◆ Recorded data
━━━━━━━━━━━━━━━━

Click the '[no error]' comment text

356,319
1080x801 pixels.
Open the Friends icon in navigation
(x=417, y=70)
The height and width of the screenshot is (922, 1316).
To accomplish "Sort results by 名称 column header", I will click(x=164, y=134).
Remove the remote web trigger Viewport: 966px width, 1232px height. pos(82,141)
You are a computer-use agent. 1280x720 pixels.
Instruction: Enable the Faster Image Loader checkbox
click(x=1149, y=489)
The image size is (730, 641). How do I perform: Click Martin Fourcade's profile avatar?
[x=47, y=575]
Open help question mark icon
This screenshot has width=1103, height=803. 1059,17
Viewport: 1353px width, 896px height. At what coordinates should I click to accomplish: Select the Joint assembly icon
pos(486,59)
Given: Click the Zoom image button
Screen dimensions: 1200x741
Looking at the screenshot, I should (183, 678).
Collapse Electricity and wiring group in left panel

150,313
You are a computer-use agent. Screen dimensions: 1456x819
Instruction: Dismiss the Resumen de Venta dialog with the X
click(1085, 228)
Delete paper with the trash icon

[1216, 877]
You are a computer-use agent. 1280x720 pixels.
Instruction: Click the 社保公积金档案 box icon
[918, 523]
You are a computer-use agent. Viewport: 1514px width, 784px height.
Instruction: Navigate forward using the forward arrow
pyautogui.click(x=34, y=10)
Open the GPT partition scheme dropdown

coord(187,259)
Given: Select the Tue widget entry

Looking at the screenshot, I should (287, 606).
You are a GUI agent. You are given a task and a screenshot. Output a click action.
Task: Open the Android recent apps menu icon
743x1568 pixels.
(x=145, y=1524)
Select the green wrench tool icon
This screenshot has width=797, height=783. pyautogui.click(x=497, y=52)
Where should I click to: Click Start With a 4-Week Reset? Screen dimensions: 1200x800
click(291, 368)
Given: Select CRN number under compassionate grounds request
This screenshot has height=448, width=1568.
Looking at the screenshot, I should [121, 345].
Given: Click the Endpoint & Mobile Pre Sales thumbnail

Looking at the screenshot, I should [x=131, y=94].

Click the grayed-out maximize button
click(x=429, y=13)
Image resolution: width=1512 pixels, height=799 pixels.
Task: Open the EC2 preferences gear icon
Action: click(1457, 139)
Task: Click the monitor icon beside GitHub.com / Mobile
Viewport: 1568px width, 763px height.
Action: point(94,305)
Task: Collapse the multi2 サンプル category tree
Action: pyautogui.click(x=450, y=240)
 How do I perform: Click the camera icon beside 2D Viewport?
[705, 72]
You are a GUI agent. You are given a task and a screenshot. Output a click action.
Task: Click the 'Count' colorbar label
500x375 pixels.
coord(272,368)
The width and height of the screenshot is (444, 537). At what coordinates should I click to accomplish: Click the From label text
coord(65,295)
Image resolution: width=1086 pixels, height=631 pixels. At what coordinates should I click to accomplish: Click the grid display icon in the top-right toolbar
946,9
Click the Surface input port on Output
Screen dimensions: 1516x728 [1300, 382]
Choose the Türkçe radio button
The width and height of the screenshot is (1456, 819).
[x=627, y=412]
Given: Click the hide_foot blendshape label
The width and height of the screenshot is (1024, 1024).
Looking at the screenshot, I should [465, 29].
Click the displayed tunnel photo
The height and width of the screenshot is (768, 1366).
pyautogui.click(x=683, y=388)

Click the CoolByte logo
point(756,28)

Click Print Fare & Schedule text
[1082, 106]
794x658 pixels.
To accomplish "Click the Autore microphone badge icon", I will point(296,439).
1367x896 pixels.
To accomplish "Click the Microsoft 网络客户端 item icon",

━━━━━━━━━━━━━━━━

◆ WHAT YOU SHOULD DO
Turn every line of the rows above into a JSON list of strings, with one string per line and blank lines omitted.

◆ TASK OUTPUT
[
  "Click the '[no error]' comment text",
  "356,319",
  "1080x801 pixels.",
  "Open the Friends icon in navigation",
  "(x=417, y=70)",
  "The height and width of the screenshot is (922, 1316).",
  "To accomplish \"Sort results by 名称 column header\", I will click(x=164, y=134).",
  "Remove the remote web trigger Viewport: 966px width, 1232px height. pos(82,141)",
  "You are a computer-use agent. 1280x720 pixels.",
  "Instruction: Enable the Faster Image Loader checkbox",
  "click(x=1149, y=489)",
  "The image size is (730, 641). How do I perform: Click Martin Fourcade's profile avatar?",
  "[x=47, y=575]",
  "Open help question mark icon",
  "This screenshot has width=1103, height=803. 1059,17",
  "Viewport: 1353px width, 896px height. At what coordinates should I click to accomplish: Select the Joint assembly icon",
  "pos(486,59)",
  "Given: Click the Zoom image button",
  "Screen dimensions: 1200x741",
  "Looking at the screenshot, I should (183, 678).",
  "Collapse Electricity and wiring group in left panel",
  "150,313",
  "You are a computer-use agent. Screen dimensions: 1456x819",
  "Instruction: Dismiss the Resumen de Venta dialog with the X",
  "click(1085, 228)",
  "Delete paper with the trash icon",
  "[1216, 877]",
  "You are a computer-use agent. 1280x720 pixels.",
  "Instruction: Click the 社保公积金档案 box icon",
  "[918, 523]",
  "You are a computer-use agent. Viewport: 1514px width, 784px height.",
  "Instruction: Navigate forward using the forward arrow",
  "pyautogui.click(x=34, y=10)",
  "Open the GPT partition scheme dropdown",
  "coord(187,259)",
  "Given: Select the Tue widget entry",
  "Looking at the screenshot, I should (287, 606).",
  "You are a GUI agent. You are given a task and a screenshot. Output a click action.",
  "Task: Open the Android recent apps menu icon",
  "743x1568 pixels.",
  "(x=145, y=1524)",
  "Select the green wrench tool icon",
  "This screenshot has width=797, height=783. pyautogui.click(x=497, y=52)",
  "Where should I click to: Click Start With a 4-Week Reset? Screen dimensions: 1200x800",
  "click(291, 368)",
  "Given: Select CRN number under compassionate grounds request",
  "This screenshot has height=448, width=1568.",
  "Looking at the screenshot, I should [121, 345].",
  "Given: Click the Endpoint & Mobile Pre Sales thumbnail",
  "Looking at the screenshot, I should [x=131, y=94].",
  "Click the grayed-out maximize button",
  "click(x=429, y=13)",
  "Image resolution: width=1512 pixels, height=799 pixels.",
  "Task: Open the EC2 preferences gear icon",
  "Action: click(1457, 139)",
  "Task: Click the monitor icon beside GitHub.com / Mobile",
  "Viewport: 1568px width, 763px height.",
  "Action: point(94,305)",
  "Task: Collapse the multi2 サンプル category tree",
  "Action: pyautogui.click(x=450, y=240)",
  " How do I perform: Click the camera icon beside 2D Viewport?",
  "[705, 72]",
  "You are a GUI agent. You are given a task and a screenshot. Output a click action.",
  "Task: Click the 'Count' colorbar label",
  "500x375 pixels.",
  "coord(272,368)",
  "The width and height of the screenshot is (444, 537). At what coordinates should I click to accomplish: Click the From label text",
  "coord(65,295)",
  "Image resolution: width=1086 pixels, height=631 pixels. At what coordinates should I click to accomplish: Click the grid display icon in the top-right toolbar",
  "946,9",
  "Click the Surface input port on Output",
  "Screen dimensions: 1516x728 [1300, 382]",
  "Choose the Türkçe radio button",
  "The width and height of the screenshot is (1456, 819).",
  "[x=627, y=412]",
  "Given: Click the hide_foot blendshape label",
  "The width and height of the screenshot is (1024, 1024).",
  "Looking at the screenshot, I should [465, 29].",
  "Click the displayed tunnel photo",
  "The height and width of the screenshot is (768, 1366).",
  "pyautogui.click(x=683, y=388)",
  "Click the CoolByte logo",
  "point(756,28)",
  "Click Print Fare & Schedule text",
  "[1082, 106]",
  "794x658 pixels.",
  "To accomplish \"Click the Autore microphone badge icon\", I will point(296,439).",
  "1367x896 pixels.",
  "To accomplish \"Click the Microsoft 网络客户端 item icon\","
]